The mixing and matching of materials continues in the smaller detail choices for the kitchen, as well, including the oil-rubbed bronze pot filler and the European-style hardware, which add a note of elegance to the space.
Center of Attention
As storage was the principal concern for the homeowners, according to Zinner, the firm went through the plans for the cabinetry with a fine-tooth comb. The goal was to figure out specific storage needs, and then to find as much hidden storage as possible.
Functional storage and efficiency of countertop space led to a reformatting of existing spaces. The designer angled the corner cabinetry to maximize wall space and accommodate the housing of a large Viking microwave, as well as a lazy susan.
The client’s beloved dish collection was the impetus for adding glass-front door cabinetry on the perimeter walls. This allows the collection to take center stage, and lets the client enjoy seeing her prized treasures displayed every time she walks into the space.
But the glass-front cabinets also provided additional benefits: “Adding glass also has the effect of opening up and lightening the space while breaking up all the wood fronts,” Zinner says.
“Organization was key for keeping the clients’ three children, all with busy schedules, in check. We detailed every cabinet and drawer to maximize the space,” she says. “The size of the island is 38"x77" and accommodates multiple cooks at once, including the kids,” she continues.
Open storage was built into the island cabinetry to accommodate the needs of the smaller children, while a built-in coffee center and wine refrigeration addressed the client’s desire for touches which would be useful for entertaining purposes.
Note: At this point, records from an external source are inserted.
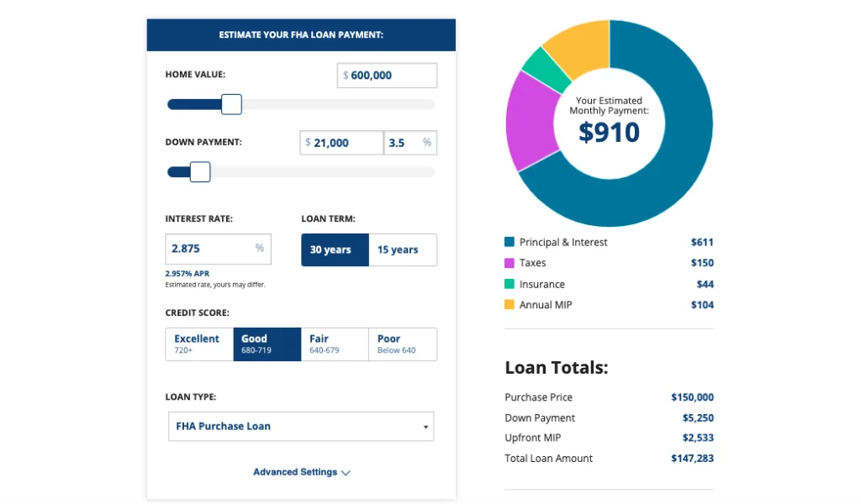Click the Down Payment amount field
The image size is (861, 504).
341,143
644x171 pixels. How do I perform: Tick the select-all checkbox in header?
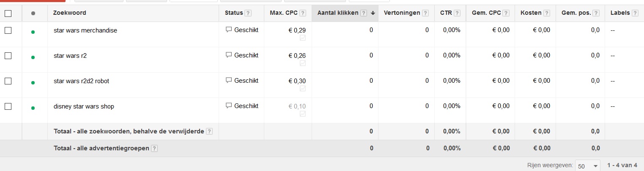pyautogui.click(x=8, y=14)
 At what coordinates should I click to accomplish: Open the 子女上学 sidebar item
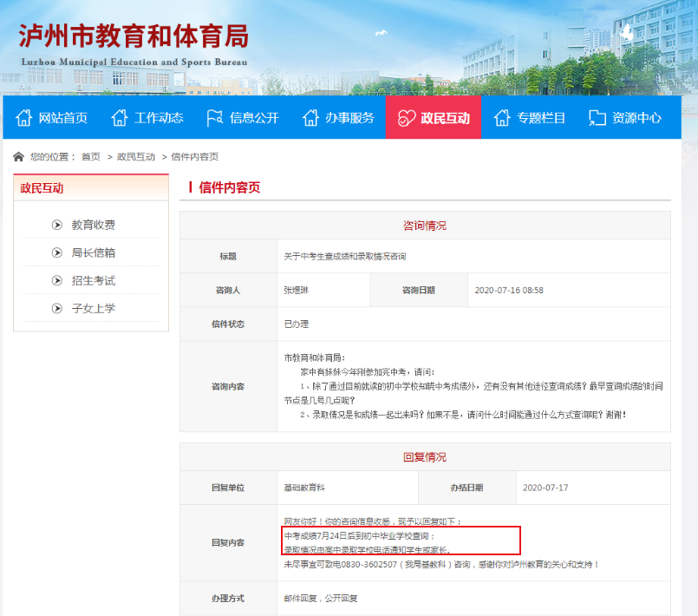93,308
Since the client is an avid cook, the center island was useful from both an aesthetic and functional standpoint.
Topped by a butcher block countertop, the island also contains a white porcelain Kohler self-rimming bar sink and Rohl faucet.
Hanging above it is one of two custom wrought-iron chandeliers which serve as the space’s ambient lighting, while recessed cans provide the primary illuminating source over the peninsula. A lighting designer consulted with Zinner on the project.
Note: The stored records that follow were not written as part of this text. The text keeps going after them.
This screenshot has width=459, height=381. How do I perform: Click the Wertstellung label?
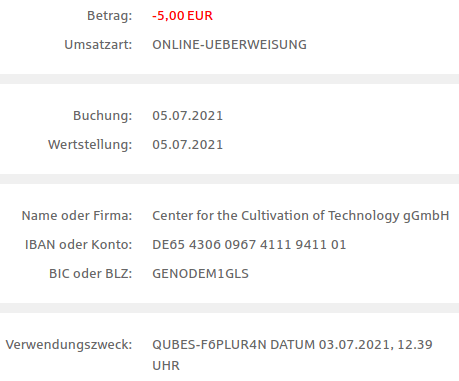(90, 145)
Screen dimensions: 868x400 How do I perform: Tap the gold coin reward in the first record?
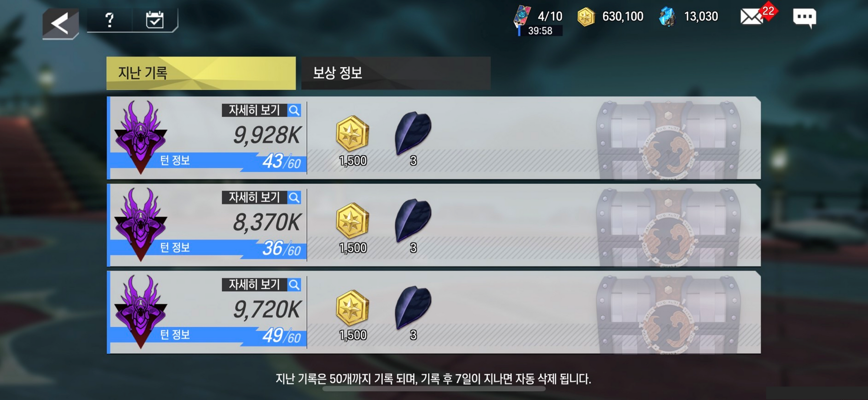[x=352, y=134]
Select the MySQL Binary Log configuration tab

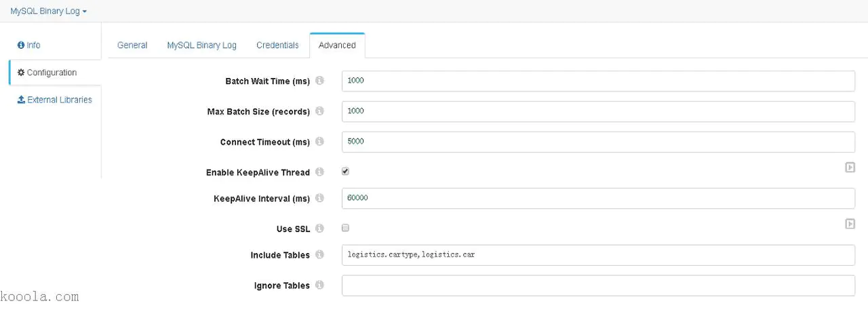[201, 45]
“We retained the original footprint of the peninsula and updated the materials. The homeowner wanted the peninsula to be used as a gathering area for the family and a place to do homework,” says Zinner.
She also removed the cabinetry over the countertop to create a space for a bar, which would be suitable for enjoying quick meals. This had the added effect of opening a line-of-sight into the kitchen from adjacent rooms.
“A pleasing view of the garden resulted from removing the overhead cabinetry,” comments Zinner.
The peninsula has also worked well for the family of five, functionally speaking. In fact, the client says her family now enjoys having breakfast and lunch in the space every day.